The surgery is a salvage procedure where we fuse the carpal joints together so they don't end up becoming all degenerated and painful due to the instability from the ligaments. It was pretty much the coolest surgery I've seen. We opened up the wrist, destroyed all the cartilage with a burr, harvested bone from the shoulder and put a bone graft into the wrist, and then put on this absolutely tiny plate with even tinier screws. The idea is that the joints all heal into a big solid stretch of bone that is no longer flexible (fused into a normal standing position so she can still walk normally). There was lots of drilling and gadgets and metal implants and it was all very exciting. It was also my first time working with the really chillax surgeon. You see, there are two surgeons, one who eats students for breakfast, and one who jokes around and is very pleasant.

Unfortunately I missed afternoon rounds, because the surgery was long and started about they same time they did. This was slightly defeating because on monday, eats-students-for-breakfast gave us homework to present on thursday rounds, and all week I'd struggled to fit in my research and make notes. Turns out it didn't matter at all.

While I was waiting for the afternoon surgery, I adopted a fun patient that came in for an emergency Caesarian last night, and now had three brand new puppies. I watched over her, we did a bit of bloodwork, then I did the discharge with the client. She was a sweet little white fluffy dog, and her puppies were so tiny and silly and adorable.
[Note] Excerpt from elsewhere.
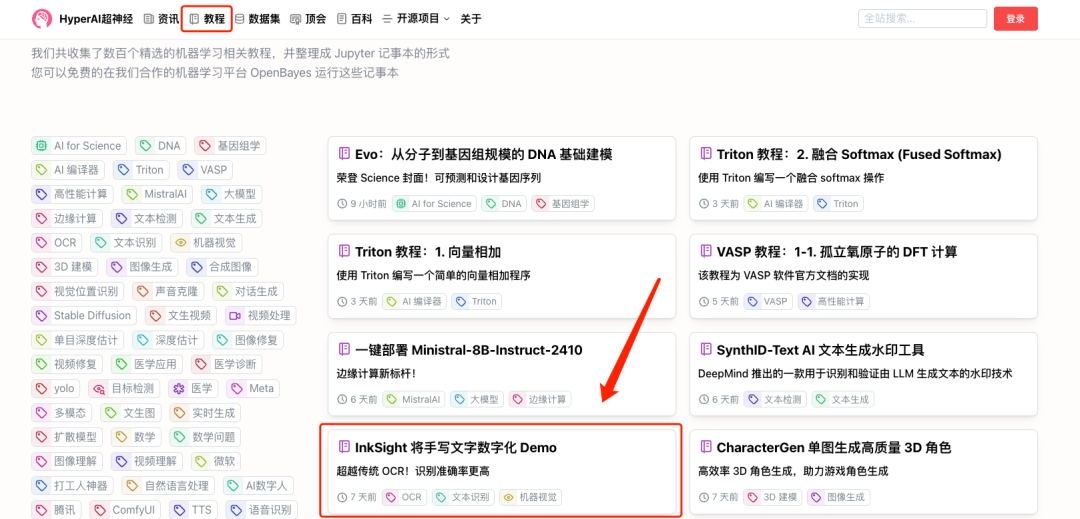Click the 目标检测 tag icon
The image size is (1080, 519).
[98, 389]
In other news, we had a communications tutorial yesterday afternoon, talking about why clients leave practises and some common mistakes vets and vet students make. The lady shared some funny stories with us about students calling up the wrong client, and giving them a wonderful update about an animal that isn't theirs. She says there are mistakes every year: every year, animals get overdosed because of decimal places being in the wrong place, subcutaneous injections get given IV, forms get messed up and things don't go through. One time, a form didn't go through for an animal to get cremated, and this vet had seriously debated whether they should give the client some random ashes and pretend. They didn't actually do that, and she was very glad they admitted their mistake, because the first thing the client said was "I'm so glad you didn't try to pass off some other animal's ashes!" The vet said she was glad that conversation happened over the phone, because her face went bright red.